Challenge of the immune system with bacterial superantigens or endotoxin induces the systemic release of cytokines followed by lethal septic shock. The lung is particularly susceptible to systemic toxin exposure resulting in acute leucocyte infiltration and vascular damage. In the present study, the functions of interferon-γ (IFN-γ) and tumour necrosis factor (TNF) for chemokine regulation during acute lung inflammation were examined. Following administration of the superantigen, staphylococcal enterotoxin B (SEB), lung mRNA levels of the chemokines cytokine-induced neutrophil chemo-attractant (KC), lipopolysaccharide-induced CXC chemokine (LIX), macrophage chemotactic protein-1 (MCP-1), macrophage inflammatory protein (MIP)-1α and MIP-2 were increased to a similar extent both in controls and in mice deficient for the IFN-γ or 55 000 MW TNF receptors.

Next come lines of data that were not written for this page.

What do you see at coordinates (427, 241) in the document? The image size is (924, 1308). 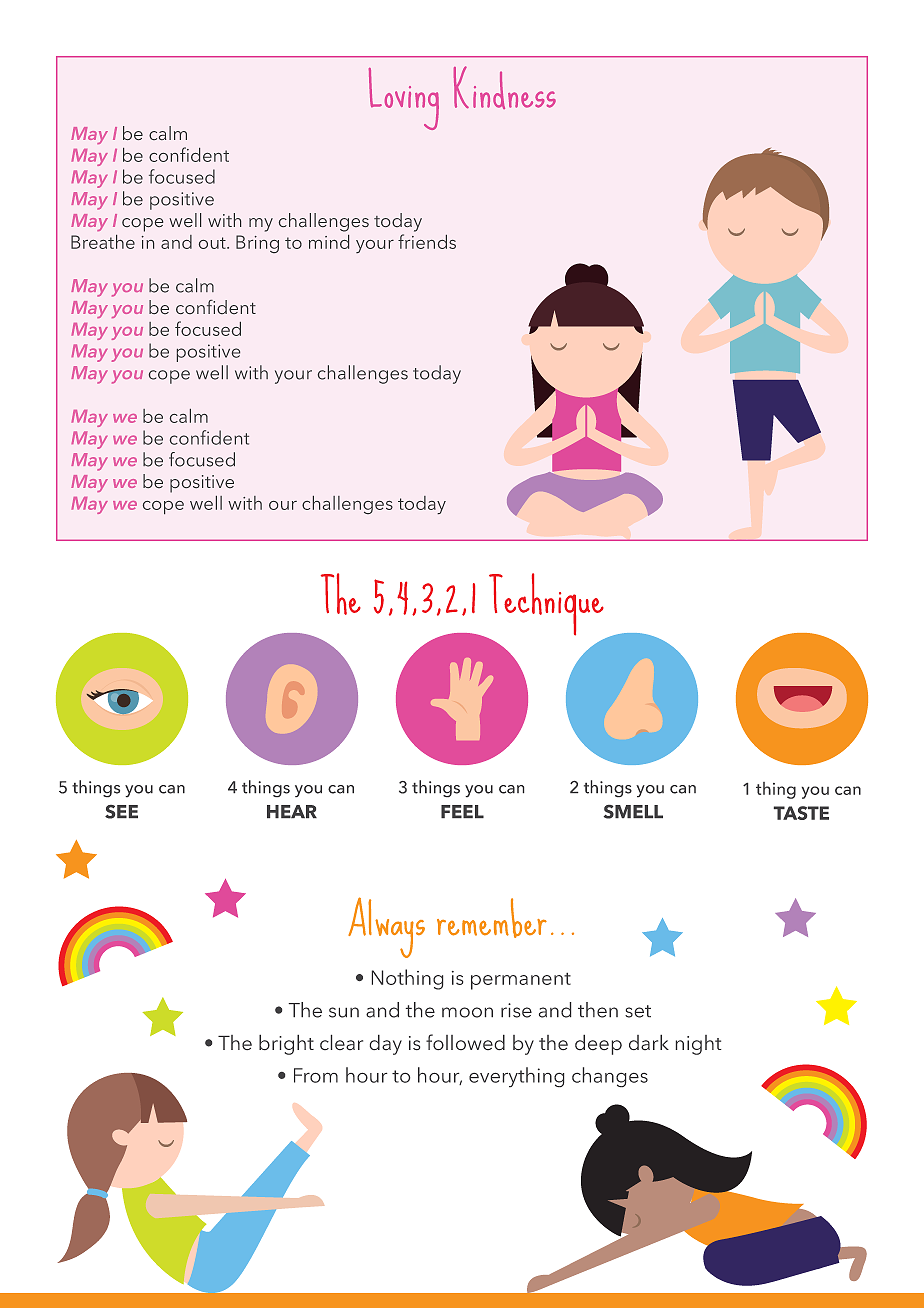 I see `friends` at bounding box center [427, 241].
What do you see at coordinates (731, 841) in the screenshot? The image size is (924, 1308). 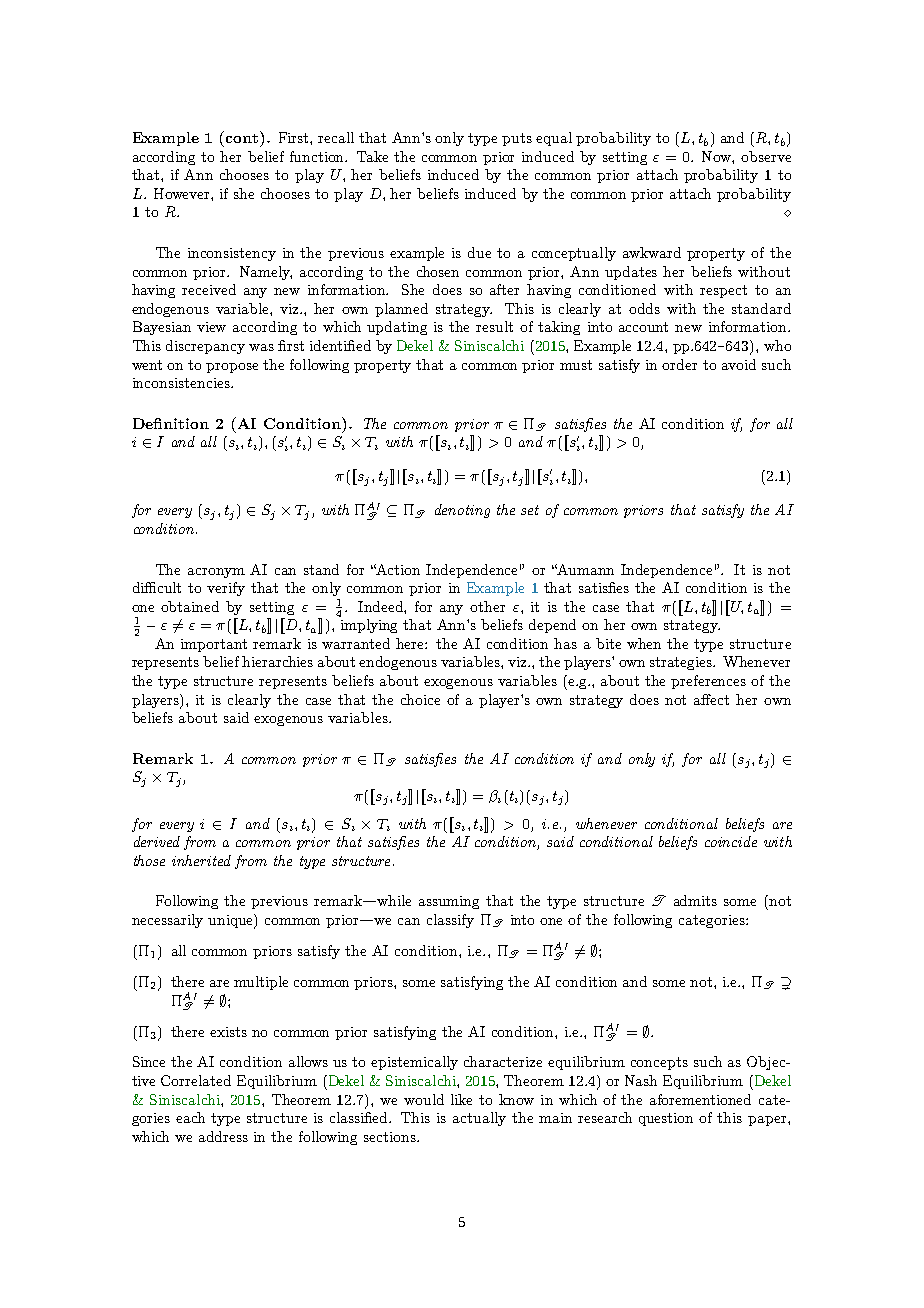 I see `coincide` at bounding box center [731, 841].
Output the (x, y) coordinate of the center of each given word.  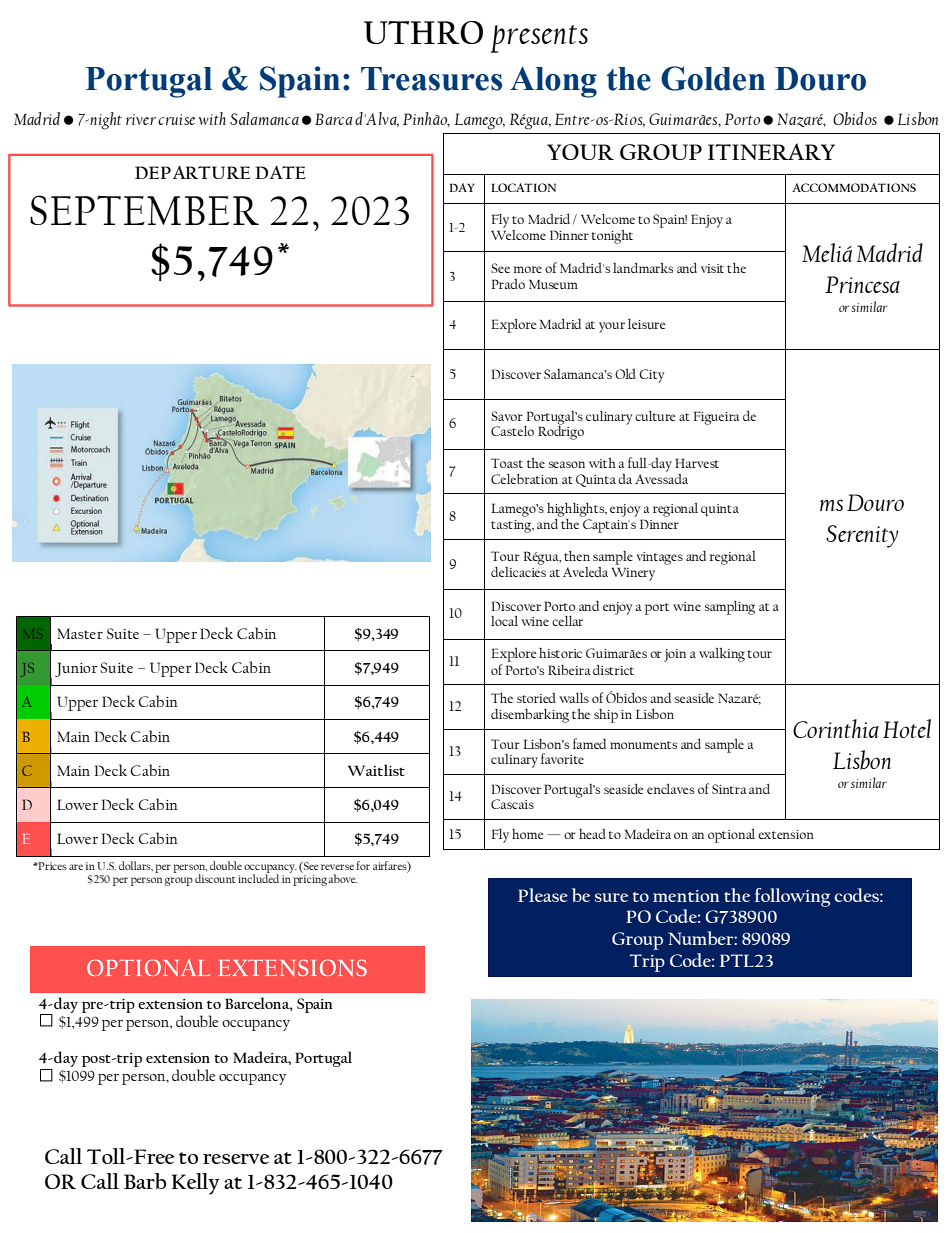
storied (536, 698)
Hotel (907, 728)
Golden (713, 78)
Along (553, 82)
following (792, 897)
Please (543, 895)
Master (80, 633)
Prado (508, 284)
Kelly (195, 1184)
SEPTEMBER (144, 210)
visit (712, 268)
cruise (176, 119)
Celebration (524, 479)
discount (215, 878)
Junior (76, 669)
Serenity (862, 536)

In contrast, interferon-inducible protein- 10 (IP-10) and monokine induced by IFN-γ (Mig) mRNA expression was markedly reduced in mice deficient for IFN-γ or IFN-γ receptor, but not in 55000 MW TNF receptor knockout mice. In situ hybridization experiments demonstrated that IP-10 was highly expressed in lung interstitial macrophages of C57BL/6, but not of IFN-γ receptor-deficient mice. In contrast to SEB administration, treatment with lipopolysaccharide resulted in a strong induction of IP-10 and Mig in IFN-γ receptor-deficient mice. Together, these results establish a critical function of IFN-γ for chemokine induction in acute lung inflammation that is dependent on the nature of the inflammatory stimulus.